Finding common ground for designing inclusion

Forthcoming in Planning Theory Special issue:
Coproducing the just city: interrogating the civil society/academy interface
edited by: Barbara Lipietz (The Bartlett Development Planning Unit) & Agnès Deboulet (Université Paris 8)

Practices of Urban Inclusion centres around the lived experiences of migration, displacement and exile as key perspectives to understand how urban spaces can produce or challenge exclusion. In doing so, it explores how urban planning, architecture and spatial practice can contribute to addressing inequality and to making cities of care and conviviality, where more people feel welcome in more spaces.

The course was co-designed and has been co-taught by a network comprising four architecture/planning schools and three civil society organisations based in four European countries. The first pilot of the course took place in 2021 and involved hands-on workshops in neighbourhoods in Berlin, Milan and London—mobilising a diverse set of relationships, alliances, and encounters in each setting. The pilot revolved around the idea of ‘learning in action’, and brought together students, local activists and residents, practitioners and academics in the three cities to learn from each other and co-develop actionable knowledge about the implications of observing, designing and planning through the lens of movement and migration.

Reflecting on this experience, this paper will discuss three key aspects of the collaborative learning process that unfolded throughout the course:

Learning within. Firstly, we will investigate the situated nature of the collaborations that took place in each setting, by comparatively looking at the diverse urban challenges we encountered, and the different ecologies of practice, scales, and temporalities within which the course was set.

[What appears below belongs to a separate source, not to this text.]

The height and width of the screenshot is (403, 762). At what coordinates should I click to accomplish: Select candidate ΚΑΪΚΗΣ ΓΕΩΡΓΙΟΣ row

Learning with. Secondly, we will examine the relational aspects of the work, reflecting the hierarchies of knowledge and power that manifested in each context; as well as on the importance of affective relations across difference for creating the conditions for co-producing local knowledge.

Learning across. Finally, we will interrogate the experience of collaborating translocally, connecting positionalities, approaches, and practical tools in order to affect local change as well as to generate shared approaches to inclusive city-making.

Authors
Lucia Caistor-Arendar, London Metropolitan University
Prof. Francesca Cognetti, Politecnico di Milano
Dr Beatrice De Carli, London Metropolitan University
Prof. Dr Katharina Rohde, Universität der Künste Berlin / Jade University of Applied Science

Selected references
Haraway, Donna, ‘Situated Knowledges: The Science Question in Feminism and the Privilege of Partial Perspective’, Feminist Studies, Vol.14, No. 3 (1988), pp. 575-599.

hooks, bell, Teaching to Transgress: Education as the Practice of Freedom (New York: Routledge, 1994).

Hill Collins, Patricia, Black Feminist Thought: Knowledge, Consciousness and the Politics of Empowerment (London and New York: Routledge, 2000).

Doucet, Isabel, and Helene Frichot, ‘Resist, Reclaim, Speculate: Situated Perspectives on
Architecture and the City,’ Architectural Theory Review, 22:1 (2018), pp. 1-8.

Costanza-Chock, Sasha, Design Justice: Community-led Practices to Build the Worlds We Need (Cambridge, MA: MIT Press, 2020).